PROBLEM STATEMENT> Output the line with "Open Recents in the Databricks sidebar" and every line below it until the listing ends, exactly as written and with nothing added.

RECORDS>
++++++
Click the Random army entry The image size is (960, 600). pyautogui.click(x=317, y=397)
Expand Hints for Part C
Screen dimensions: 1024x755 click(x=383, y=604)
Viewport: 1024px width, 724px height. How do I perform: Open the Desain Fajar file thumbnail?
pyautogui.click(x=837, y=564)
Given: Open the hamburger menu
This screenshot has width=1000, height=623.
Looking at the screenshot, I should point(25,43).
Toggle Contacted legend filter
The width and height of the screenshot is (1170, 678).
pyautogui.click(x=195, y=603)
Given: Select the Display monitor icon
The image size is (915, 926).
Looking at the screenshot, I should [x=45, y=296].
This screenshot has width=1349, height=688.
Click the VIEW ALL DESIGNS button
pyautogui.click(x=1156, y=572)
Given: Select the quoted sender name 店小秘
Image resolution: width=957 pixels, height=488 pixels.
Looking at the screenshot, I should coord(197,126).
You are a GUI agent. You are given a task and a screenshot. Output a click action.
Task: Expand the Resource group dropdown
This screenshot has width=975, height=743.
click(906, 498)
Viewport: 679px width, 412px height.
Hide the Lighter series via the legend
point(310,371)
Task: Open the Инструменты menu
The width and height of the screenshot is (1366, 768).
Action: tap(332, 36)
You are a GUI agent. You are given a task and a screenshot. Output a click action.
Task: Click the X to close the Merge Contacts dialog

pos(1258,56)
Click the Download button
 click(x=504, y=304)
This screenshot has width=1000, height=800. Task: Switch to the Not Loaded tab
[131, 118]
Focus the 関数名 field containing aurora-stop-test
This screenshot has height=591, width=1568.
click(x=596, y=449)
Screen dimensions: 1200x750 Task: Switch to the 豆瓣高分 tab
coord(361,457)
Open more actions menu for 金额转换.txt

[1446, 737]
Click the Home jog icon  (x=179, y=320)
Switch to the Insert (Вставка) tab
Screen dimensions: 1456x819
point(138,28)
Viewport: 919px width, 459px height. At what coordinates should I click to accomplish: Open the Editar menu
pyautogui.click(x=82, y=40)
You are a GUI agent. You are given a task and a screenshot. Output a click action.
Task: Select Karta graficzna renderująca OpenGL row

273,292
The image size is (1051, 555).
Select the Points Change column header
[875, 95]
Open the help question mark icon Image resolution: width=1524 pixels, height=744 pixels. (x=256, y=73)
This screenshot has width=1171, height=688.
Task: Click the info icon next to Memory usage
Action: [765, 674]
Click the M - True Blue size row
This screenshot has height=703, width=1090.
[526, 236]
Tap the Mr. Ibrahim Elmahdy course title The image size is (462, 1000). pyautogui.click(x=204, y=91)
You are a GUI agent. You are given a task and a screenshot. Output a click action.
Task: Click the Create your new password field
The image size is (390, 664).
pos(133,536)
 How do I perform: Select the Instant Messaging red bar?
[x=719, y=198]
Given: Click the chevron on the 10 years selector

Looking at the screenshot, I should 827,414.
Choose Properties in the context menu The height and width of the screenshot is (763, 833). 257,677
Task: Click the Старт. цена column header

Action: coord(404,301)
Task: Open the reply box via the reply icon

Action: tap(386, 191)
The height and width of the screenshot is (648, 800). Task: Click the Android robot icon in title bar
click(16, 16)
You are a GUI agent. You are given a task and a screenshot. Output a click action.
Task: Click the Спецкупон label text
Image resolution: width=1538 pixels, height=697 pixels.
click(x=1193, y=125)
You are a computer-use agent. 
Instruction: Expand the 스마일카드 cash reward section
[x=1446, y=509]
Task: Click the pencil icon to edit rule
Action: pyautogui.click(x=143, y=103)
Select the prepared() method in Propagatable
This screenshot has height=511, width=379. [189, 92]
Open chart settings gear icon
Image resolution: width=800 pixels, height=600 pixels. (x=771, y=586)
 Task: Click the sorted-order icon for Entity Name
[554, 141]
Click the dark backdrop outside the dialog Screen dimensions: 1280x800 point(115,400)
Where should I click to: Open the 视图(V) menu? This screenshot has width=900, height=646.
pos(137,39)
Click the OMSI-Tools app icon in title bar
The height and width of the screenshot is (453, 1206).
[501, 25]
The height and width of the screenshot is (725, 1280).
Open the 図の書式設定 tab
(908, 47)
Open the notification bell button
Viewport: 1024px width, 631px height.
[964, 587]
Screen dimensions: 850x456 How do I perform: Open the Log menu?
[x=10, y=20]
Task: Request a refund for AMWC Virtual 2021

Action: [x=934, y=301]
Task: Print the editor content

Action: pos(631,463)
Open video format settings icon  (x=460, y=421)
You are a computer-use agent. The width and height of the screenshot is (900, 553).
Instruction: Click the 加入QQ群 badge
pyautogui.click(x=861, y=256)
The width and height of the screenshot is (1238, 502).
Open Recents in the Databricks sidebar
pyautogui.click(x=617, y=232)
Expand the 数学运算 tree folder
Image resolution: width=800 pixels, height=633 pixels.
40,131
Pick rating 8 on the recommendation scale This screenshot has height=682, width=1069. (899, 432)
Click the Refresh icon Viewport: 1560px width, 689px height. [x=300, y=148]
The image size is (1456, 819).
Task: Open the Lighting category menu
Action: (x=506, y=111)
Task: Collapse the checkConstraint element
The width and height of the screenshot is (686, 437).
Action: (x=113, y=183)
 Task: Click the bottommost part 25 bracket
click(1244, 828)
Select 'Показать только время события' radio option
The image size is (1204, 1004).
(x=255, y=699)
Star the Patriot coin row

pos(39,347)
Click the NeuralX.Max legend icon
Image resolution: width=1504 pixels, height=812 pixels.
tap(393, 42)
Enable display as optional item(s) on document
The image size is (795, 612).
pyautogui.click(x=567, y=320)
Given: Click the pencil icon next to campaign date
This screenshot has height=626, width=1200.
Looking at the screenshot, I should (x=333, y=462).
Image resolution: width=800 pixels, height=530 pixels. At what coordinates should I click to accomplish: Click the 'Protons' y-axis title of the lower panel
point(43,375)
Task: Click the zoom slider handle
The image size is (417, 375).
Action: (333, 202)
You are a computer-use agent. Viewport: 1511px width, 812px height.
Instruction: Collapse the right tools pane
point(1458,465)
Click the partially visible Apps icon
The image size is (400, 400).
++++++
EXERCISE OUTPUT>
Open Recents in the Databricks sidebar
pyautogui.click(x=617, y=232)
Expand the 数学运算 tree folder
Image resolution: width=800 pixels, height=633 pixels.
40,131
Pick rating 8 on the recommendation scale This screenshot has height=682, width=1069. (899, 432)
Click the Refresh icon Viewport: 1560px width, 689px height. [x=300, y=148]
The image size is (1456, 819).
Task: Open the Lighting category menu
Action: (x=506, y=111)
Task: Collapse the checkConstraint element
The width and height of the screenshot is (686, 437).
Action: (x=113, y=183)
 Task: Click the bottommost part 25 bracket
click(1244, 828)
Select 'Показать только время события' radio option
The image size is (1204, 1004).
(x=255, y=699)
Star the Patriot coin row

pos(39,347)
Click the NeuralX.Max legend icon
Image resolution: width=1504 pixels, height=812 pixels.
tap(393, 42)
Enable display as optional item(s) on document
The image size is (795, 612).
pyautogui.click(x=567, y=320)
Given: Click the pencil icon next to campaign date
This screenshot has height=626, width=1200.
Looking at the screenshot, I should (x=333, y=462).
Image resolution: width=800 pixels, height=530 pixels. At what coordinates should I click to accomplish: Click the 'Protons' y-axis title of the lower panel
point(43,375)
Task: Click the zoom slider handle
The image size is (417, 375).
Action: (333, 202)
You are a computer-use agent. Viewport: 1511px width, 812px height.
Instruction: Collapse the right tools pane
point(1458,465)
Click the partially visible Apps icon
The image size is (400, 400).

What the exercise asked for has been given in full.